YOUR GOAL. Would you repeat the whole listing exactly, pictures excluded?

DATA EXTRACTS.
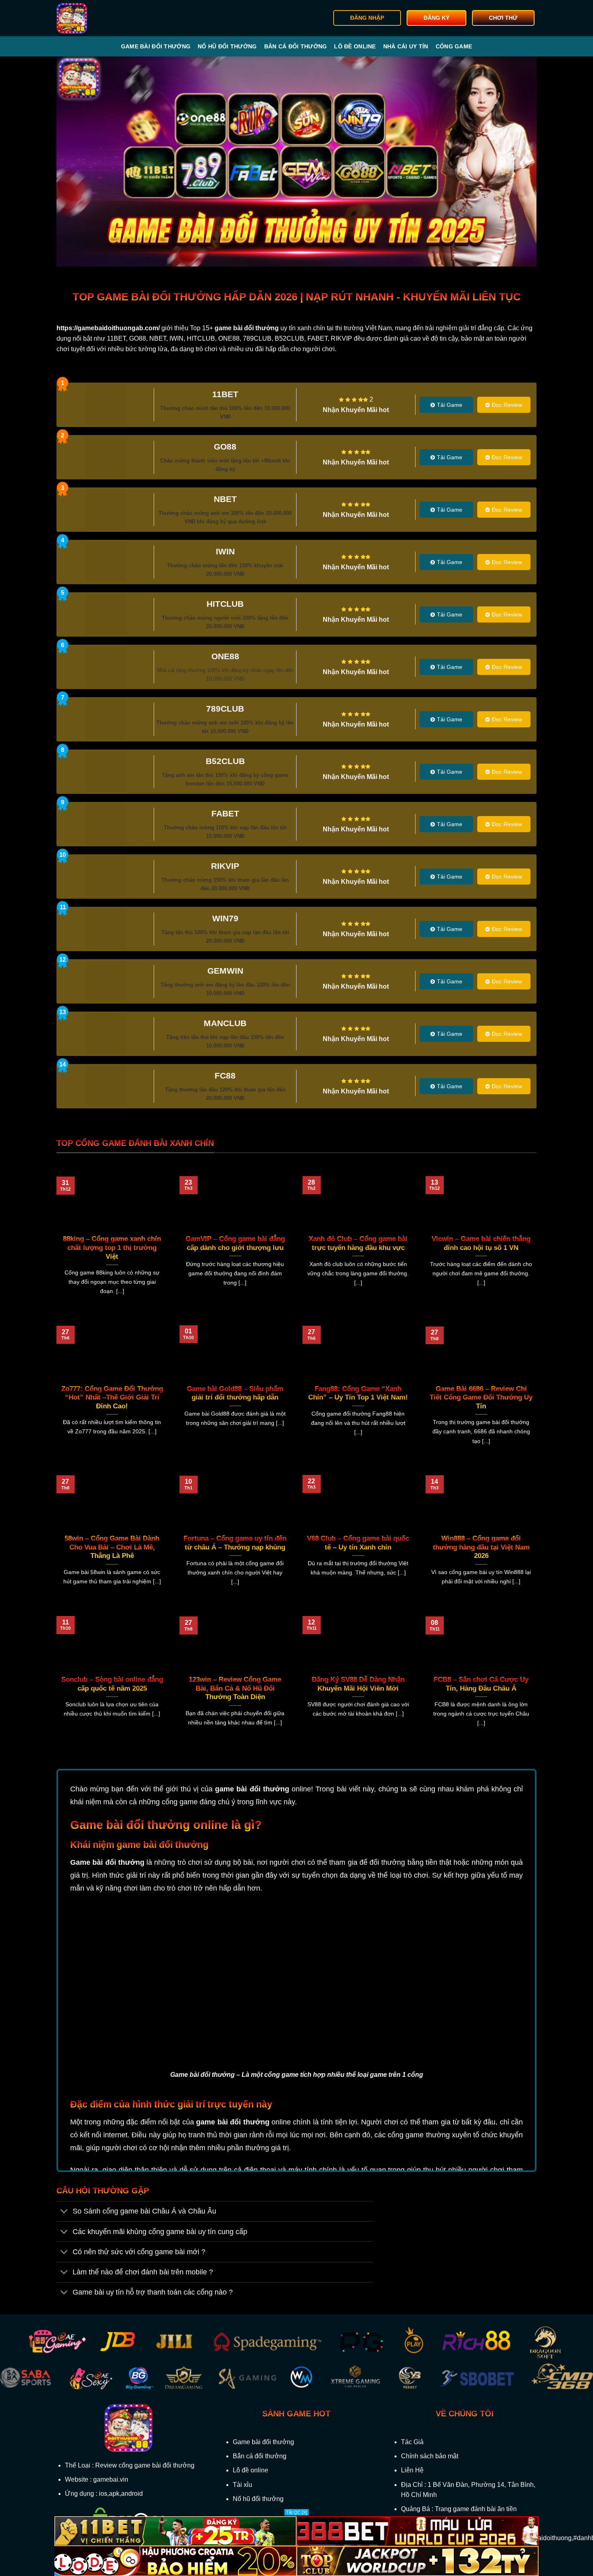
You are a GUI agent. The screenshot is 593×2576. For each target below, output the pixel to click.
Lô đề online (355, 46)
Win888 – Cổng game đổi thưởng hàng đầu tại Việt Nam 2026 (481, 1547)
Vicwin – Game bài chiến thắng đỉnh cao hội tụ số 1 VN (481, 1243)
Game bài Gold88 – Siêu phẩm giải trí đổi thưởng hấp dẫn (235, 1393)
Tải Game (449, 405)
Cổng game (454, 46)
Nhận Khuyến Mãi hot (356, 409)
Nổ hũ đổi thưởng (227, 46)
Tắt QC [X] (296, 2512)
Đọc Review (507, 405)
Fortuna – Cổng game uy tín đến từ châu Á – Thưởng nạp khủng (235, 1543)
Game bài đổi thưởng (155, 46)
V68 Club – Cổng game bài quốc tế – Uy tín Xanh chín (358, 1543)
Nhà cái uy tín (405, 46)
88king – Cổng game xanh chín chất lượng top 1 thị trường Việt (112, 1247)
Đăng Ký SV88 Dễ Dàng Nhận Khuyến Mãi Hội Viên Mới (358, 1684)
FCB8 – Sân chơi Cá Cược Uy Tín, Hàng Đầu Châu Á (481, 1684)
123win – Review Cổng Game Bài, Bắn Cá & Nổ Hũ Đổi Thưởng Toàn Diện (235, 1688)
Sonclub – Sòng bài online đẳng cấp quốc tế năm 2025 (112, 1684)
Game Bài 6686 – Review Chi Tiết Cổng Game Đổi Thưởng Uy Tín (481, 1397)
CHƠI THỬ (503, 18)
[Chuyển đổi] (64, 2212)
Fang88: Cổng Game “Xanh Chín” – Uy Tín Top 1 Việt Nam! (358, 1393)
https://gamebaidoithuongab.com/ (108, 328)
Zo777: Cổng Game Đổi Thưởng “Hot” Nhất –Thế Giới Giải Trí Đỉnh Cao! (112, 1397)
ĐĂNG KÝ (436, 18)
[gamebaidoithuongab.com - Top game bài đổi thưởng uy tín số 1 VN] (97, 18)
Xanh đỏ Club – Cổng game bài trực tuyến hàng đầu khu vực (358, 1243)
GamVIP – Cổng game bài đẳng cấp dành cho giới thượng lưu (235, 1243)
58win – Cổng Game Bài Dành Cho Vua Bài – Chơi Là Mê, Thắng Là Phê (112, 1547)
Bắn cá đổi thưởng (295, 46)
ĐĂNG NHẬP (367, 18)
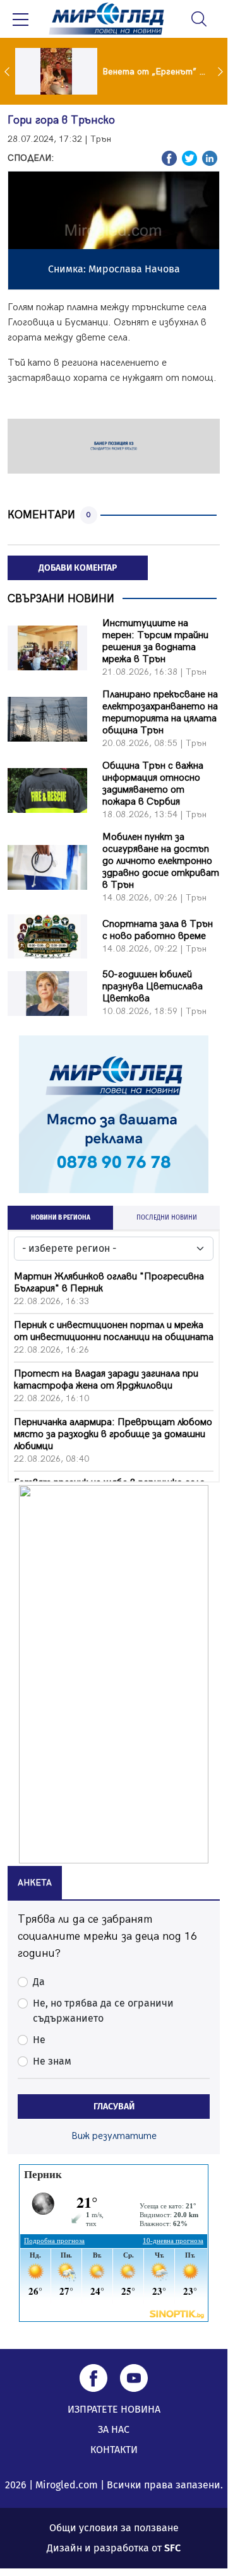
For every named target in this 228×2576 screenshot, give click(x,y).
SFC (172, 2548)
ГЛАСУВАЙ (114, 2106)
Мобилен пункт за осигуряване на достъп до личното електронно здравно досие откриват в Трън (160, 861)
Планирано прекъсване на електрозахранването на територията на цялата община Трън (160, 713)
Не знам (52, 2061)
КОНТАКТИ (114, 2450)
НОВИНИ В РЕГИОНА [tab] (60, 1217)
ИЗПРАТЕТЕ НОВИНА (114, 2409)
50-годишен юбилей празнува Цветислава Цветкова (152, 987)
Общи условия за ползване (114, 2528)
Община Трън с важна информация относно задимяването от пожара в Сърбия (152, 784)
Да (39, 1982)
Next (221, 71)
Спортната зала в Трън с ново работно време (157, 930)
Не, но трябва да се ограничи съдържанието (103, 2010)
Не (39, 2040)
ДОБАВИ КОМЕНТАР (78, 567)
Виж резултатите (114, 2136)
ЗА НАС (113, 2429)
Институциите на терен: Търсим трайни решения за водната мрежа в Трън (155, 641)
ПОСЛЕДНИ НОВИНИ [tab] (166, 1217)
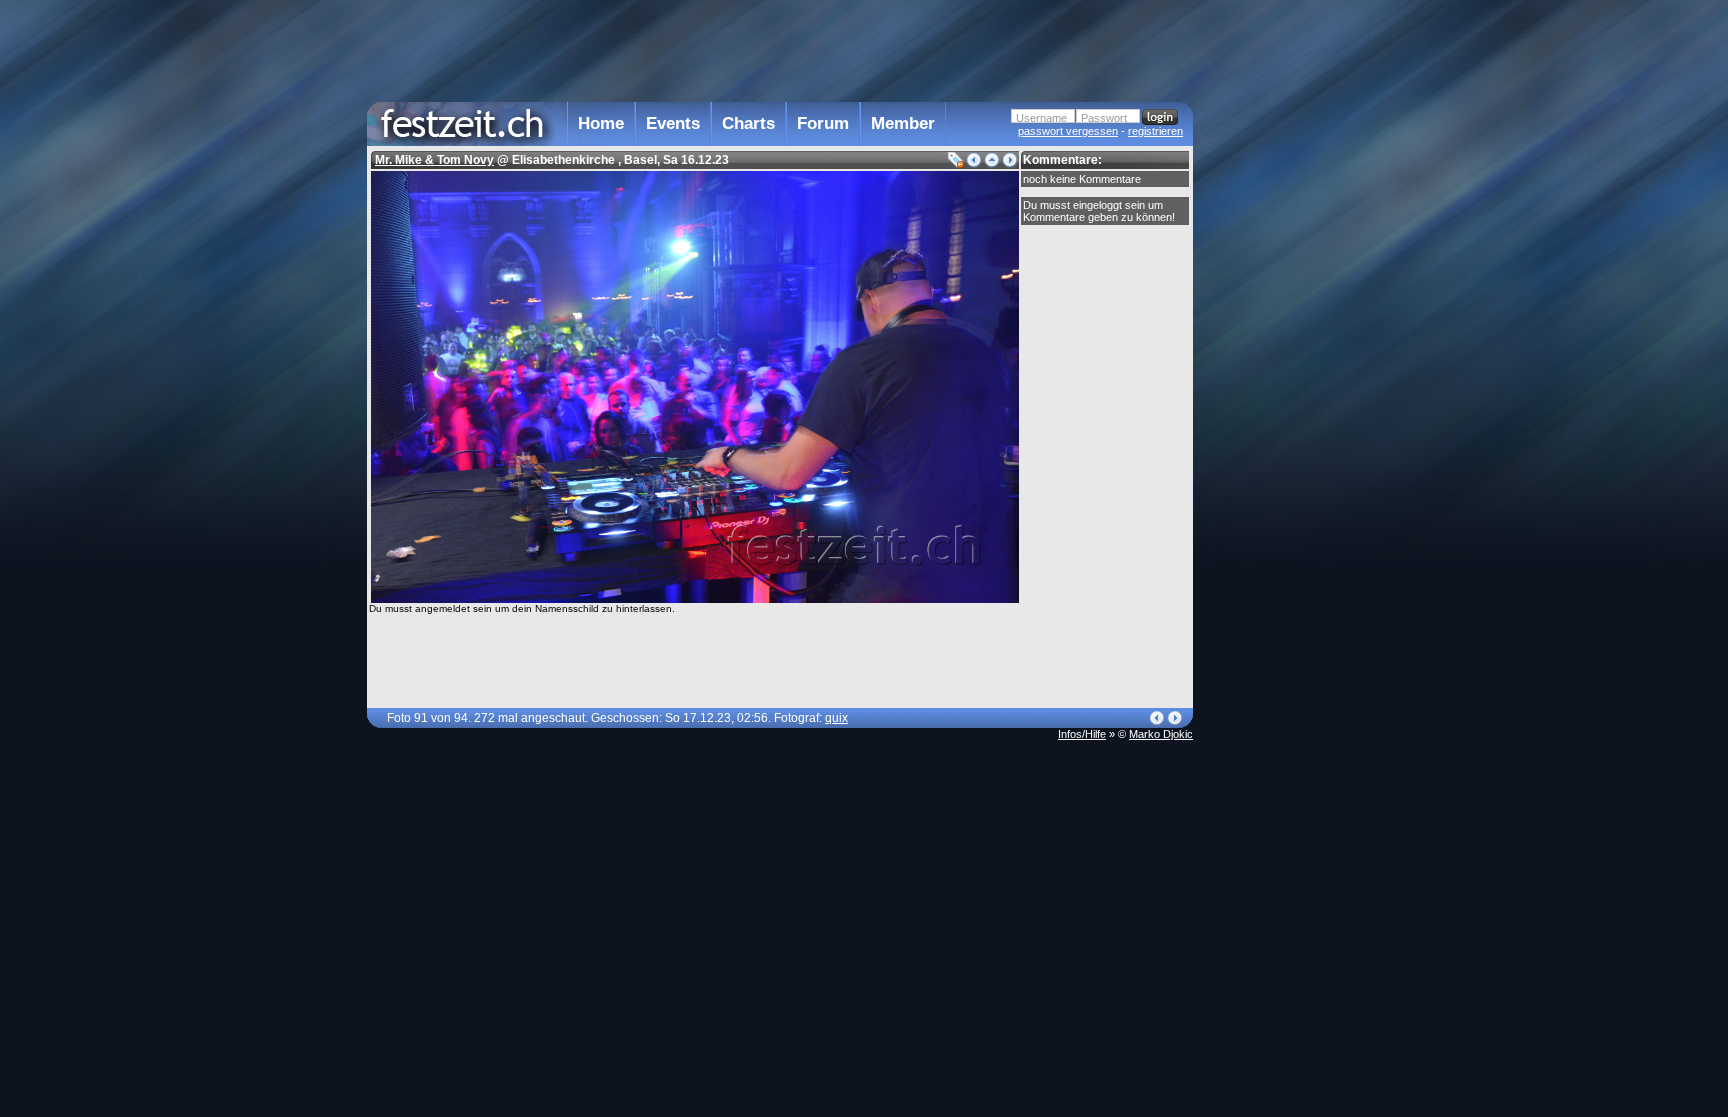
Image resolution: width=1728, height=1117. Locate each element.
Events (673, 123)
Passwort (1104, 118)
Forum (823, 123)
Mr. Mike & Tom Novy (434, 160)
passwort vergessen (1068, 131)
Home (601, 123)
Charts (748, 123)
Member (903, 123)
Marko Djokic (1161, 734)
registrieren (1155, 131)
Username (1041, 118)
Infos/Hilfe (1082, 734)
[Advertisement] (1281, 403)
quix (836, 718)
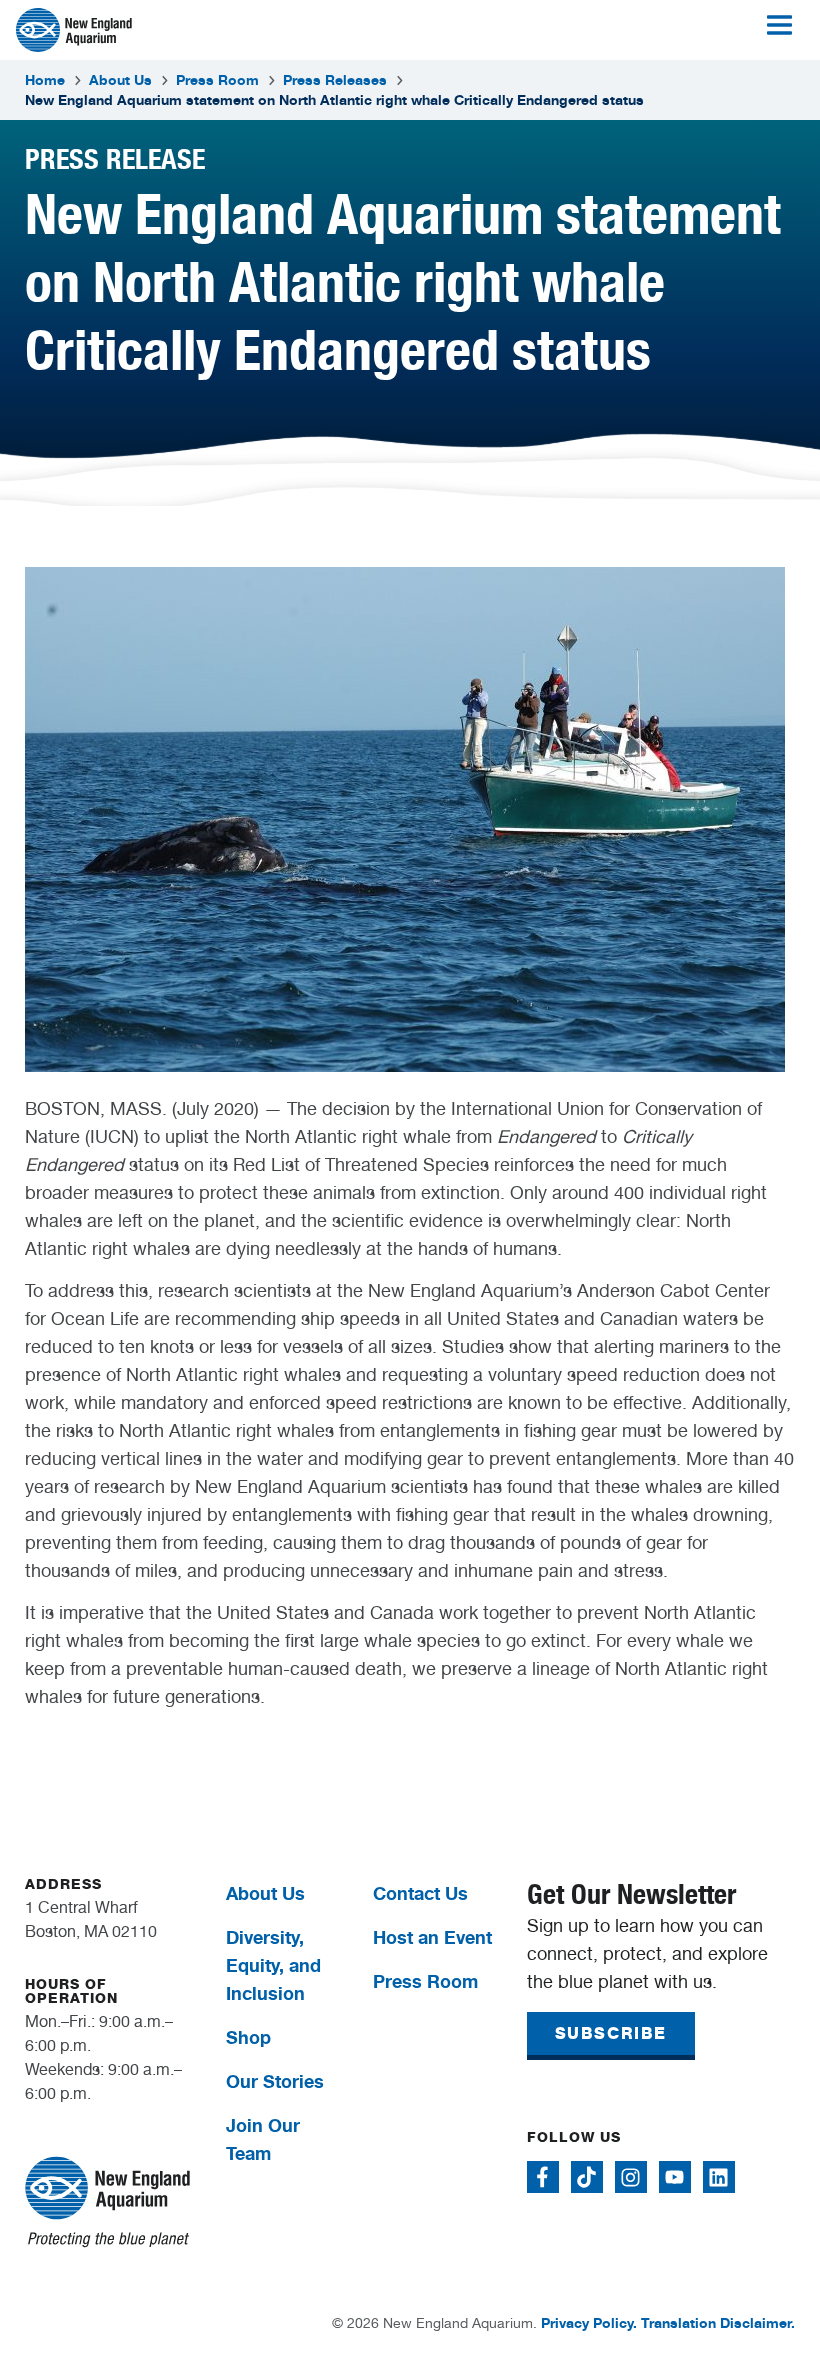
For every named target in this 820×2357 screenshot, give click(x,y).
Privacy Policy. (589, 2322)
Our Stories (275, 2081)
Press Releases (335, 79)
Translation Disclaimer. (718, 2322)
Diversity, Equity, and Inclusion (273, 1965)
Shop (248, 2037)
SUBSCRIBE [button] (611, 2033)
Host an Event (432, 1937)
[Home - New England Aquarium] (74, 30)
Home (45, 79)
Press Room (217, 79)
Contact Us (420, 1893)
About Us (120, 79)
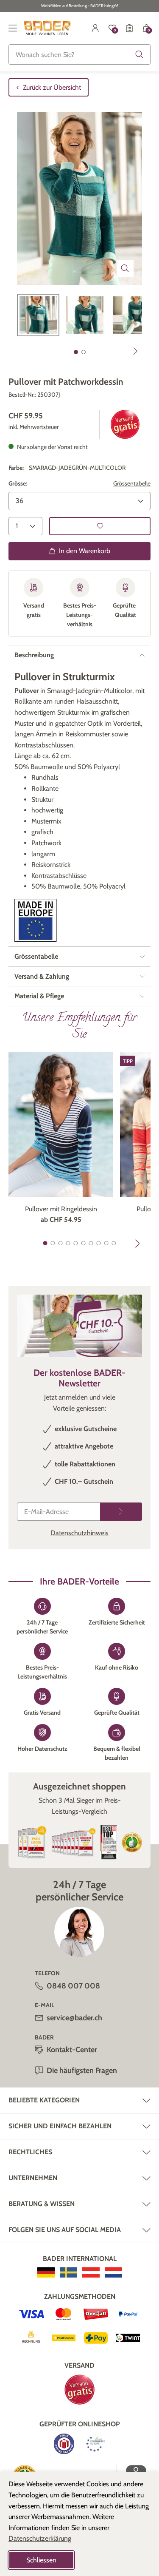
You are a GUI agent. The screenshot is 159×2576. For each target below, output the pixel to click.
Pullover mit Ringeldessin (61, 1209)
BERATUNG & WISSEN (41, 2204)
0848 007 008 (73, 1986)
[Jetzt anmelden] (121, 1511)
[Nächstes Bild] (135, 351)
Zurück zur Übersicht (52, 87)
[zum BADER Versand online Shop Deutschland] (46, 2272)
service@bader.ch (74, 2017)
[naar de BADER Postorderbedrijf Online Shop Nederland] (113, 2272)
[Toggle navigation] (12, 28)
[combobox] (79, 54)
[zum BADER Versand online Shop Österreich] (91, 2272)
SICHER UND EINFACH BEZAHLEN (60, 2126)
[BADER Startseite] (47, 28)
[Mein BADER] (95, 28)
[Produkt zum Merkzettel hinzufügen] (100, 526)
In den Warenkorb (84, 551)
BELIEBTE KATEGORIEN (44, 2100)
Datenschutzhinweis (79, 1533)
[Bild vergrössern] (125, 268)
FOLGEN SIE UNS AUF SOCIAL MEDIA (64, 2230)
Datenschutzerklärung (39, 2538)
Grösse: (17, 483)
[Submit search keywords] (139, 54)
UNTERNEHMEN (32, 2178)
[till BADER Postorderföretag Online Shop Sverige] (68, 2272)
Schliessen (41, 2560)
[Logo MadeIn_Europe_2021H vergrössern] (35, 920)
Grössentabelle (132, 483)
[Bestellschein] (129, 28)
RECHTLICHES (30, 2152)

RESPONSE AREA.
You are a GUI agent. The screenshot is 593×2576. For each target below, output the pixel to click.
Lô đề online (355, 46)
Win888 – Cổng game đổi thưởng hàng đầu tại Việt Nam 2026 (481, 1547)
Vicwin – Game bài chiến thắng đỉnh cao hội tụ số 1 VN (481, 1243)
Game bài Gold88 – Siêu phẩm giải trí đổi thưởng hấp dẫn (235, 1393)
Tải Game (449, 405)
Cổng game (454, 46)
Nhận Khuyến Mãi hot (356, 409)
Nổ hũ đổi thưởng (227, 46)
Tắt QC [X] (296, 2512)
Đọc Review (507, 405)
Fortuna – Cổng game uy tín đến từ châu Á – Thưởng nạp khủng (235, 1543)
Game bài đổi thưởng (155, 46)
V68 Club – Cổng game bài quốc tế – Uy tín Xanh chín (358, 1543)
Nhà cái uy tín (405, 46)
88king – Cổng game xanh chín chất lượng top 1 thị trường Việt (112, 1247)
Đăng Ký SV88 Dễ Dàng Nhận Khuyến Mãi Hội Viên Mới (358, 1684)
FCB8 – Sân chơi Cá Cược Uy Tín, Hàng Đầu Châu Á (481, 1684)
123win – Review Cổng Game Bài, Bắn Cá & Nổ Hũ Đổi Thưởng Toàn Diện (235, 1688)
Sonclub – Sòng bài online đẳng cấp quốc tế năm 2025 (112, 1684)
Game Bài 6686 – Review Chi Tiết Cổng Game Đổi Thưởng Uy Tín (481, 1397)
CHƠI THỬ (503, 18)
[Chuyển đổi] (64, 2212)
Fang88: Cổng Game “Xanh Chín” – Uy Tín Top 1 Việt Nam! (358, 1393)
https://gamebaidoithuongab.com/ (108, 328)
Zo777: Cổng Game Đổi Thưởng “Hot” Nhất –Thế Giới Giải Trí Đỉnh Cao! (112, 1397)
ĐĂNG KÝ (436, 18)
[gamebaidoithuongab.com - Top game bài đổi thưởng uy tín số 1 VN] (97, 18)
Xanh đỏ Club – Cổng game bài trực tuyến hàng đầu khu vực (358, 1243)
GamVIP – Cổng game bài đẳng cấp dành cho giới thượng lưu (235, 1243)
58win – Cổng Game Bài Dành Cho Vua Bài – Chơi Là Mê, Thắng Là Phê (112, 1547)
Bắn cá đổi thưởng (295, 46)
ĐĂNG NHẬP (367, 18)
For every named target in this 228×2576 screenshot, give click(x,y).
SFC (172, 2548)
ГЛАСУВАЙ (114, 2106)
Мобилен пункт за осигуряване на достъп до личното електронно здравно досие откриват в Трън (160, 861)
Планирано прекъсване на електрозахранването на територията на цялата община Трън (160, 713)
Не знам (52, 2061)
КОНТАКТИ (114, 2450)
НОВИНИ В РЕГИОНА [tab] (60, 1217)
ИЗПРАТЕТЕ НОВИНА (114, 2409)
50-годишен юбилей празнува Цветислава Цветкова (152, 987)
Общи условия за ползване (114, 2528)
Община Трън с важна информация относно задимяването от пожара в Сърбия (152, 784)
Да (39, 1982)
Next (221, 71)
Спортната зала в Трън с ново работно време (157, 930)
Не, но трябва да се ограничи съдържанието (103, 2010)
Не (39, 2040)
ДОБАВИ КОМЕНТАР (78, 567)
Виж резултатите (114, 2136)
ЗА НАС (113, 2429)
Институциите на терен: Търсим трайни решения за водната мрежа в Трън (155, 641)
ПОСЛЕДНИ НОВИНИ [tab] (166, 1217)
Image resolution: width=1728, height=1117. Locate each element.
Events (673, 123)
Passwort (1104, 118)
Forum (823, 123)
Mr. Mike & Tom Novy (434, 160)
passwort vergessen (1068, 131)
Home (601, 123)
Charts (748, 123)
Member (903, 123)
Marko Djokic (1161, 734)
registrieren (1155, 131)
Username (1041, 118)
Infos/Hilfe (1082, 734)
[Advertisement] (1281, 403)
quix (836, 718)
For every named target in this 820×2357 screenshot, give click(x,y).
Privacy Policy. (589, 2322)
Our Stories (275, 2081)
Press Releases (335, 79)
Translation Disclaimer. (718, 2322)
Diversity, Equity, and Inclusion (273, 1965)
Shop (248, 2037)
SUBSCRIBE [button] (611, 2033)
Host an Event (432, 1937)
[Home - New England Aquarium] (74, 30)
Home (45, 79)
Press Room (217, 79)
Contact Us (420, 1893)
About Us (120, 79)
You are a GUI agent. The screenshot is 159×2576. For each target below, output the pixel to click.
Pullover mit Ringeldessin (61, 1209)
BERATUNG & WISSEN (41, 2204)
0848 007 008 (73, 1986)
[Jetzt anmelden] (121, 1511)
[Nächstes Bild] (135, 351)
Zurück zur Übersicht (52, 87)
[zum BADER Versand online Shop Deutschland] (46, 2272)
service@bader.ch (74, 2017)
[naar de BADER Postorderbedrijf Online Shop Nederland] (113, 2272)
[Toggle navigation] (12, 28)
[combobox] (79, 54)
[zum BADER Versand online Shop Österreich] (91, 2272)
SICHER UND EINFACH BEZAHLEN (60, 2126)
[BADER Startseite] (47, 28)
[Mein BADER] (95, 28)
[Produkt zum Merkzettel hinzufügen] (100, 526)
In den Warenkorb (84, 551)
BELIEBTE KATEGORIEN (44, 2100)
Datenschutzhinweis (79, 1533)
[Bild vergrössern] (125, 268)
FOLGEN SIE UNS AUF SOCIAL MEDIA (64, 2230)
Datenschutzerklärung (39, 2538)
Grösse: (17, 483)
[Submit search keywords] (139, 54)
UNTERNEHMEN (32, 2178)
[till BADER Postorderföretag Online Shop Sverige] (68, 2272)
Schliessen (41, 2560)
[Logo MadeIn_Europe_2021H vergrössern] (35, 920)
Grössentabelle (132, 483)
[Bestellschein] (129, 28)
RECHTLICHES (30, 2152)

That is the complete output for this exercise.